MRI scans of the kidneys of an 83-year-old woman with history of myelodysplastic syndrome are shown (A and B). Normal MRI scans are shown for comparison (C and D). The patient had intermittent episodes of dark-colored urine for years. Findings from repeated cystoscopies were normal.
Review of her urine studies from several recent hospitalizations revealed blood on dipstick with few or absent red blood cells per high-power field on microscopic examination, consistent with hemoglobinuria. Further studies revealed an elevated reticulocyte count and lactate dehydrogenase level, low levels of haptoglobulin and iron, normal 24-hour urine protein and complement levels, a negative Coombs test result, a leukocyte alkaline phosphatase score of zero (normal range, 11 to 95), and a positive sucrose lysis test result. These findings suggested the diagnosis of paroxysmal nocturnal hemoglobinuria (PNH). Flow cytometry showed a loss of CD55 and CD59 from the granulocytes, which confirmed the diagnosis (to rule out paroxysmal nocturnal hemoglobinuria, both CD55 and CD59 expression must be greater than 90%).

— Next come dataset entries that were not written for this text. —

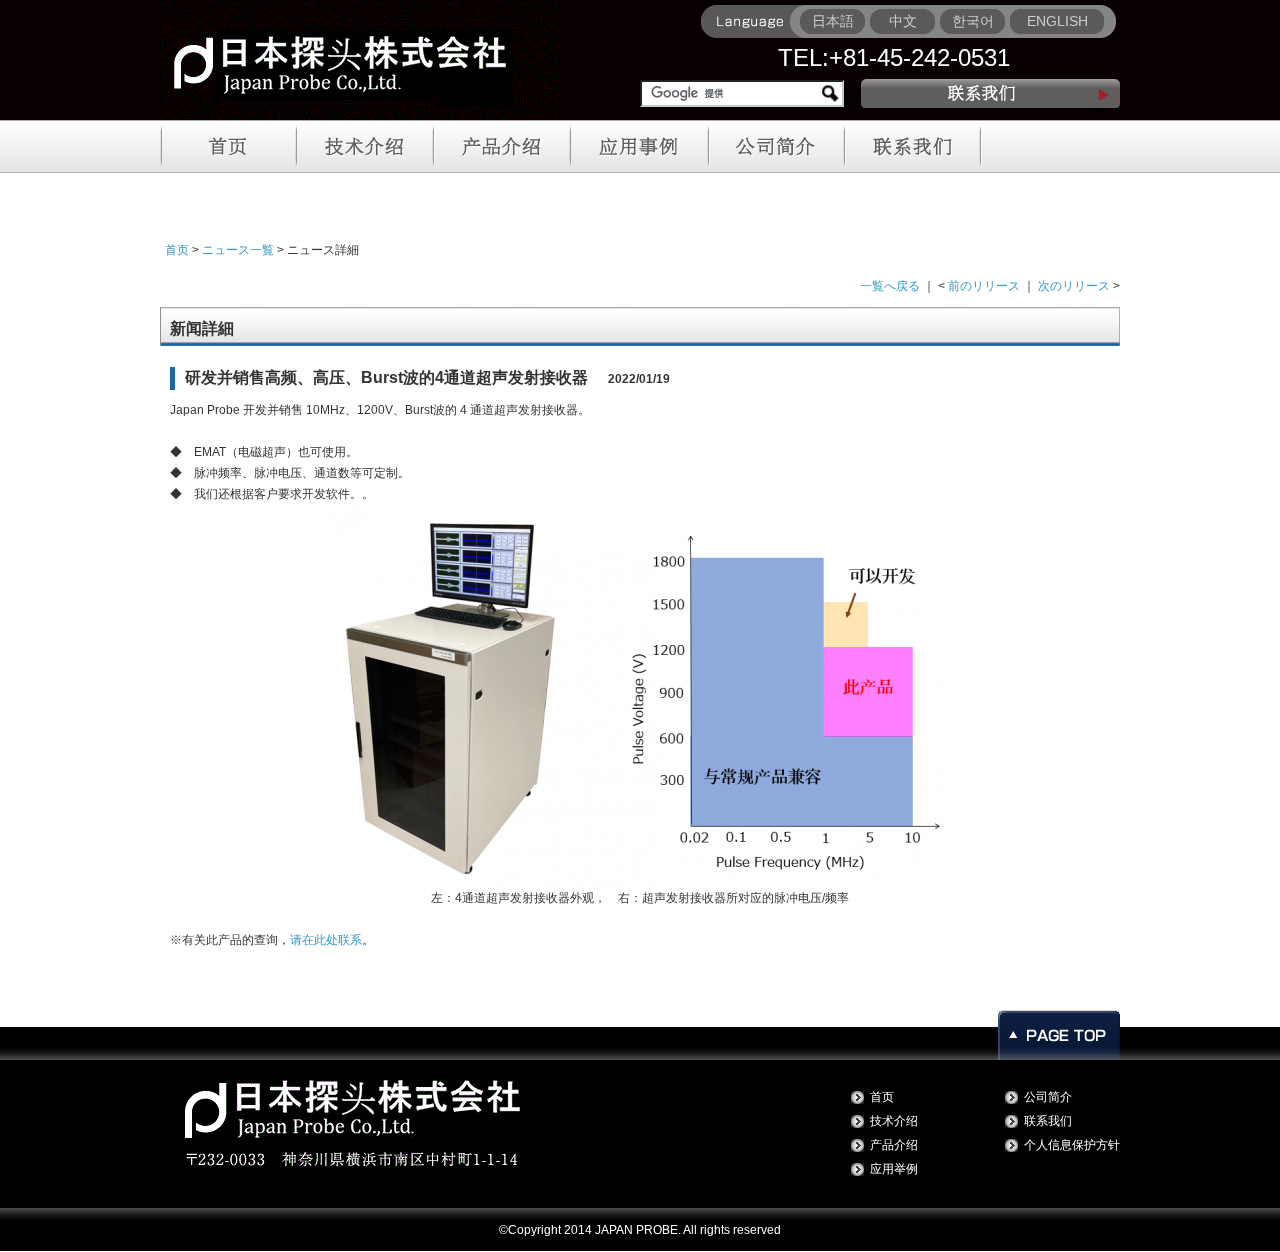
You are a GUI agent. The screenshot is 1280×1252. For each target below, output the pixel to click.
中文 (903, 21)
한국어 (973, 21)
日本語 (833, 21)
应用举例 (894, 1169)
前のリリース (984, 286)
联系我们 (1048, 1121)
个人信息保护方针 (1072, 1145)
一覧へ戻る (890, 286)
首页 (177, 250)
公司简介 (1048, 1097)
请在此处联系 (326, 940)
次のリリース (1074, 286)
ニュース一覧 (238, 250)
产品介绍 (894, 1145)
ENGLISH (1057, 21)
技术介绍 (894, 1121)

The patient's MRI scans showed diminished T1- and T2-weighted signal intensity in the cortex of both kidneys, consistent with iron deposition. No evidence of renal masses was found. MRI scans of the liver, spleen, and pancreas showed normal signal intensity.
PNH is a chronic disorder. Chronic filtration of hemoglobin through the kidneys results in hemosiderin deposits in the cells of proximal tubules in the renal cortex. T1- and T2-weighted MRI scans of the kidneys show decreased signal intensity in the renal cortex compared with the renal medulla.
The treatment of PNH consists mainly of supportive care with frequent blood transfusions to correct iron deficiency anemia. The roles of androgens, glucocorticoids, and monoclonal antibodies have been studied in reducing the risk and frequency of hemolysis.